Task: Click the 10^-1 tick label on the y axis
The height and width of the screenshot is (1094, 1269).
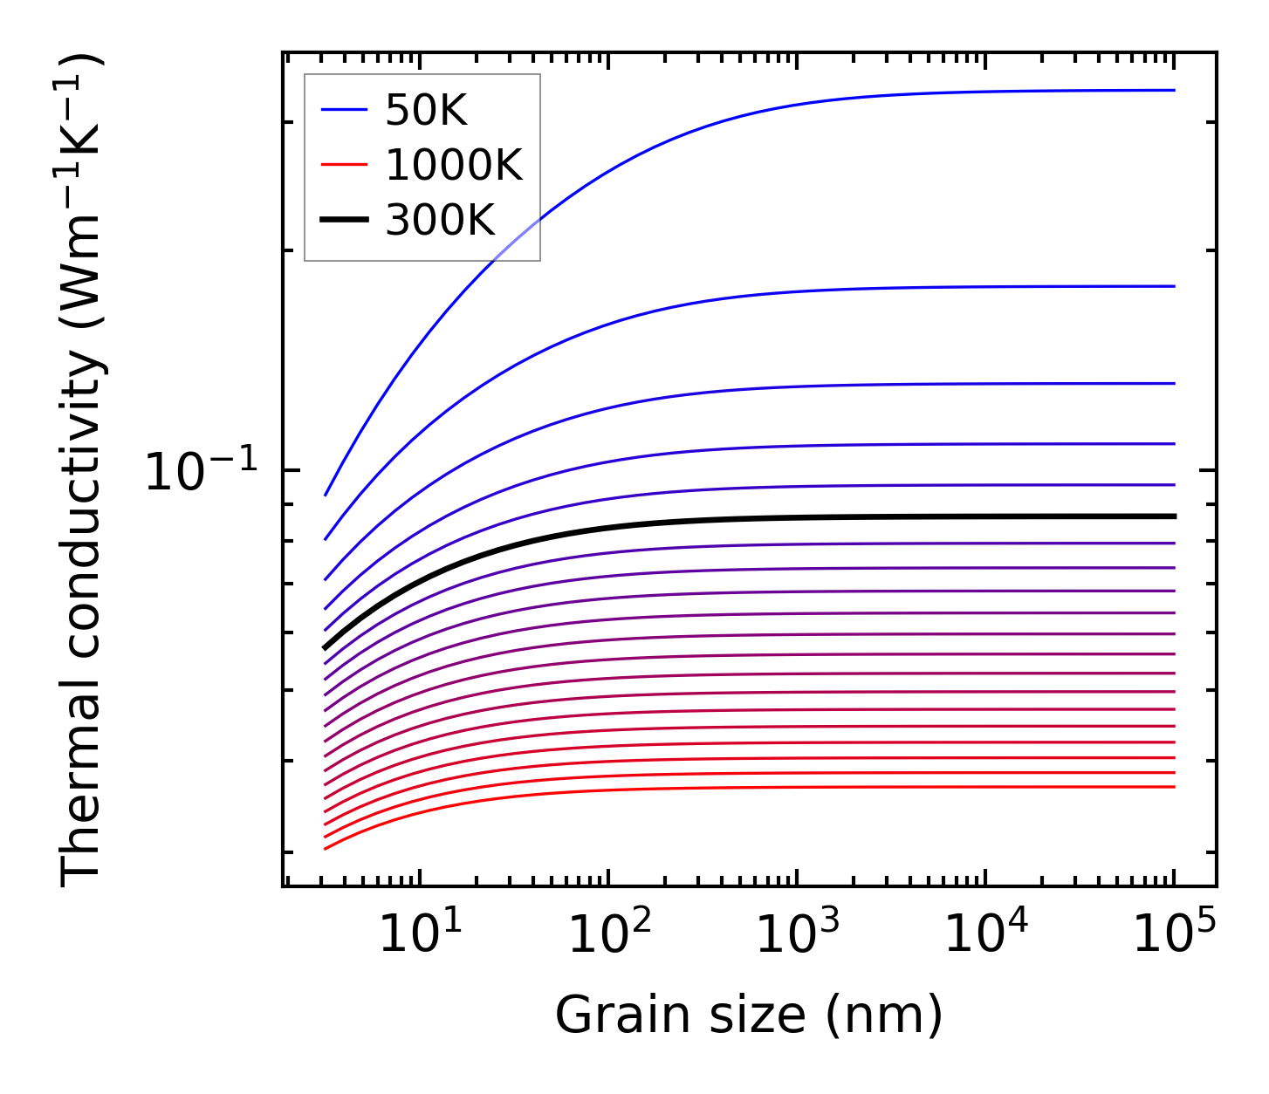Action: click(202, 472)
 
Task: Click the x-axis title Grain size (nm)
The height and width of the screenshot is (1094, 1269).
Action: click(749, 1015)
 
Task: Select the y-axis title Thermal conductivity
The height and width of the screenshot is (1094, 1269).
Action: click(82, 469)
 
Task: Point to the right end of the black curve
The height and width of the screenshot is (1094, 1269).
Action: click(1175, 516)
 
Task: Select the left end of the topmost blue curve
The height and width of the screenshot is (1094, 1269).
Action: click(326, 495)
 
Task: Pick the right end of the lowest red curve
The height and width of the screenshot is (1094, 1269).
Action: click(1175, 787)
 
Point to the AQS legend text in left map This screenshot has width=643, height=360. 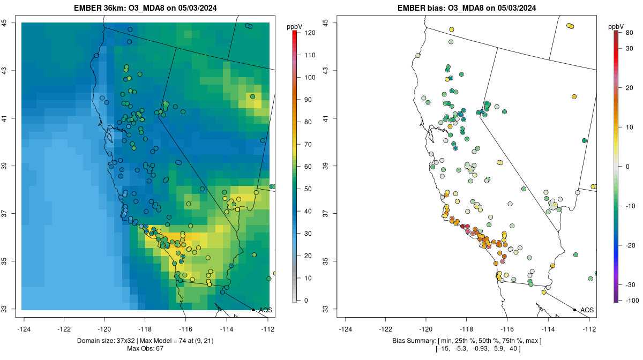265,310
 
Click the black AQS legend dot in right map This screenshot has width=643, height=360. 574,310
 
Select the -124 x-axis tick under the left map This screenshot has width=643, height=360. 24,329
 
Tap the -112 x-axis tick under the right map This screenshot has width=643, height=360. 589,329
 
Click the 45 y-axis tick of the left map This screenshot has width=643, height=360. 11,22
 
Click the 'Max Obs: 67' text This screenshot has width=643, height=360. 145,349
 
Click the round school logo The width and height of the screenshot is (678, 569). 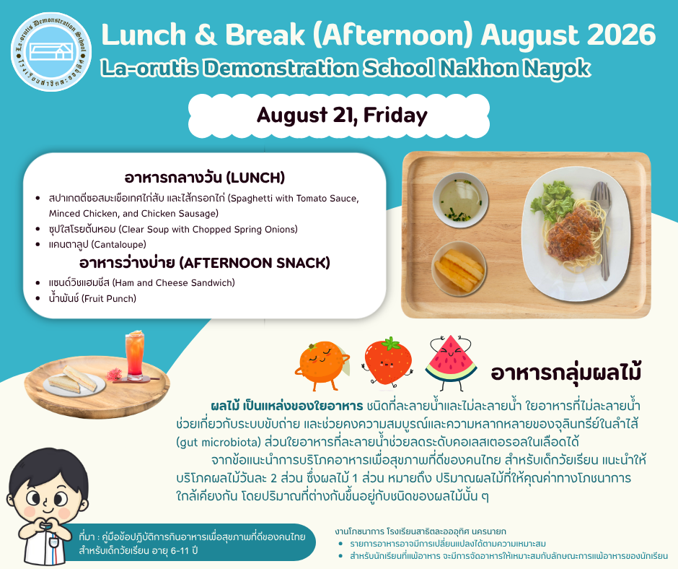(x=51, y=51)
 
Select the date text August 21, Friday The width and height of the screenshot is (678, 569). (x=342, y=116)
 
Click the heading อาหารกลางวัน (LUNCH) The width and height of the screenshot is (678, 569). (x=205, y=178)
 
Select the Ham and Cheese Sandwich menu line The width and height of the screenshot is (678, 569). (x=142, y=283)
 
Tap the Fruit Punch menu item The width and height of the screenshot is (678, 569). (x=92, y=298)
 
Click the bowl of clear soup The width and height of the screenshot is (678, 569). (x=460, y=199)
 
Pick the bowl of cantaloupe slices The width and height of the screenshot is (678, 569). (x=459, y=269)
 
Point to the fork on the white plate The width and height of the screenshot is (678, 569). (x=602, y=230)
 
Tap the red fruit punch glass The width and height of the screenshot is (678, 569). (x=135, y=356)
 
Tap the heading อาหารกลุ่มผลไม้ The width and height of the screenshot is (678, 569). (x=565, y=373)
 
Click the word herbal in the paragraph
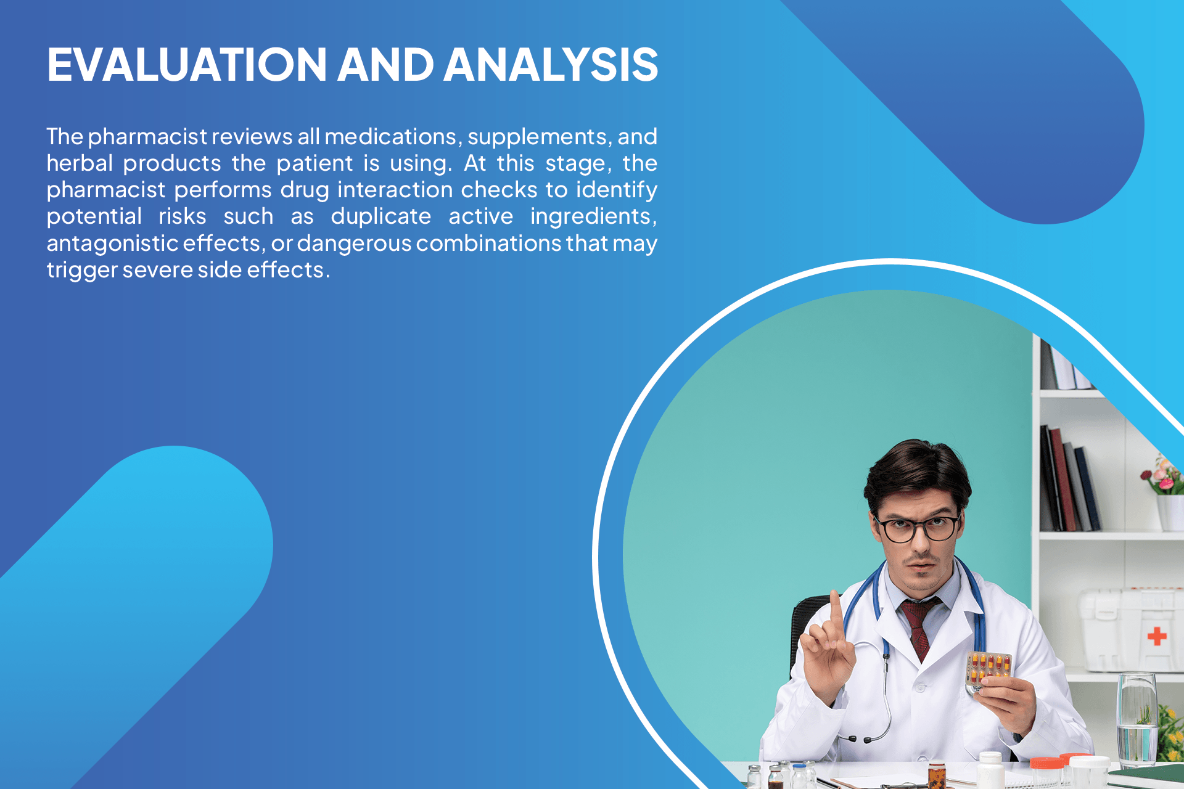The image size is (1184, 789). pyautogui.click(x=80, y=163)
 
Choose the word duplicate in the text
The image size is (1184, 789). pyautogui.click(x=380, y=216)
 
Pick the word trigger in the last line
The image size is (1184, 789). pyautogui.click(x=81, y=270)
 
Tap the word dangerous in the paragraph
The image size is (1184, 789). pyautogui.click(x=354, y=243)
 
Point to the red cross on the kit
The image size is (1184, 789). pyautogui.click(x=1157, y=636)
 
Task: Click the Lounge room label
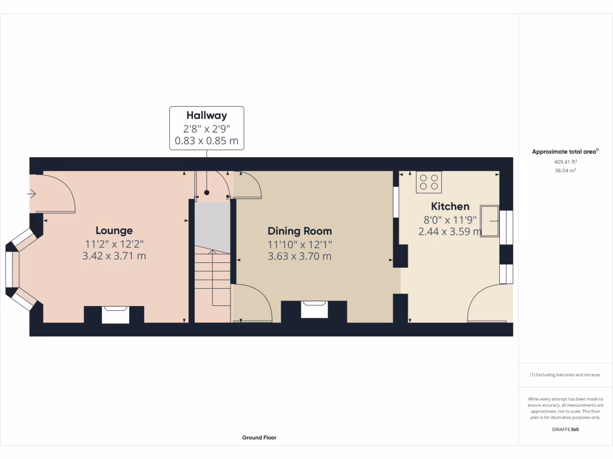point(114,231)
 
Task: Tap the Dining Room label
point(299,231)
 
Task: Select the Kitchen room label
point(450,207)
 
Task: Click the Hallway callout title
point(207,115)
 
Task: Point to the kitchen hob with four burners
point(429,182)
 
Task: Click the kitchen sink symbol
point(490,221)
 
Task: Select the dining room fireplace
point(314,310)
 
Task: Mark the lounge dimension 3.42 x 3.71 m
point(114,256)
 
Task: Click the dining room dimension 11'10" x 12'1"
point(299,244)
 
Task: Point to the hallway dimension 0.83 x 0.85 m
point(207,142)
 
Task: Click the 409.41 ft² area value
point(565,162)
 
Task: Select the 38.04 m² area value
point(565,170)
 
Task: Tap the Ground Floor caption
point(259,437)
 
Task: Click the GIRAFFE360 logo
point(565,429)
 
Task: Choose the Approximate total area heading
point(565,152)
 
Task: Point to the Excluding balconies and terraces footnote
point(565,375)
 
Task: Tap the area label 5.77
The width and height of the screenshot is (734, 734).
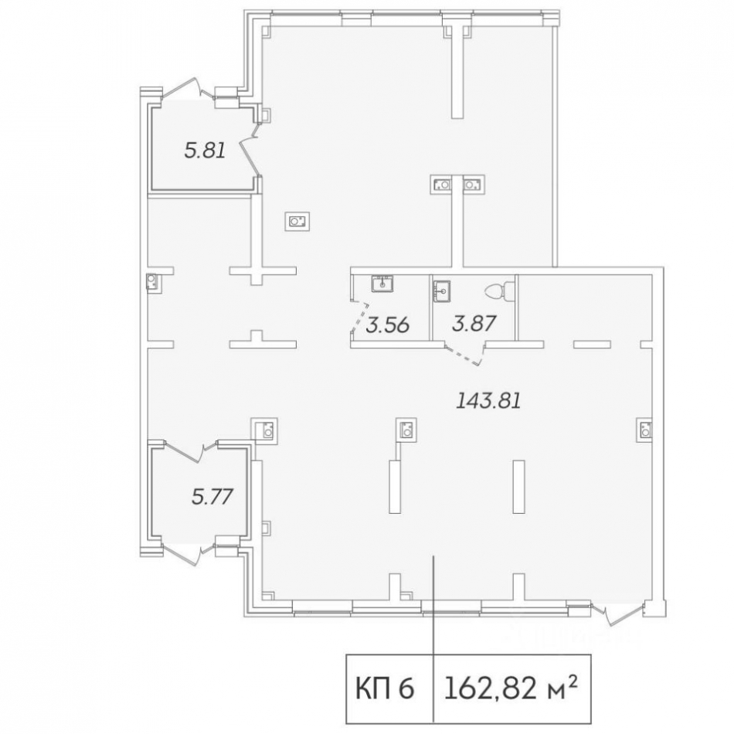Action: pyautogui.click(x=211, y=494)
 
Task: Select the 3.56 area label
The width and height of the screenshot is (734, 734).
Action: pyautogui.click(x=386, y=325)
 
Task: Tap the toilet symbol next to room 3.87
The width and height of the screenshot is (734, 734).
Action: pyautogui.click(x=498, y=293)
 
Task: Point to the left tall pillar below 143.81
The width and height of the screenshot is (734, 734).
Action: pyautogui.click(x=394, y=488)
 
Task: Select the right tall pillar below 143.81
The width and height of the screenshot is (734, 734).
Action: pyautogui.click(x=518, y=486)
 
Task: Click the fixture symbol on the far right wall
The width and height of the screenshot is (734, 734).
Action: pyautogui.click(x=644, y=429)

◆ What needs to be done
Take the listing from the line that has "Task: Point to the kitchen" through the line that has "Action: pyautogui.click(x=211, y=494)", and write those lines out again with "dimension" changed to "measurement" and nothing else altered. Leave the pictures out.

◆ Solution to this task
Task: Point to the kitchen hob with four burners
point(429,182)
 
Task: Click the kitchen sink symbol
point(490,221)
 
Task: Select the dining room fireplace
point(314,310)
 
Task: Mark the lounge measurement 3.42 x 3.71 m
point(114,256)
 
Task: Click the dining room measurement 11'10" x 12'1"
point(299,244)
 
Task: Point to the hallway measurement 0.83 x 0.85 m
point(207,142)
 
Task: Click the 409.41 ft² area value
point(565,162)
 
Task: Select the 38.04 m² area value
point(565,170)
 
Task: Tap the Ground Floor caption
point(259,437)
 
Task: Click the GIRAFFE360 logo
point(565,429)
 
Task: Choose the Approximate total area heading
point(565,152)
 
Task: Point to the Excluding balconies and terraces footnote
point(565,375)
 
Task: Tap the area label 5.77
The width and height of the screenshot is (734, 734).
Action: pyautogui.click(x=211, y=494)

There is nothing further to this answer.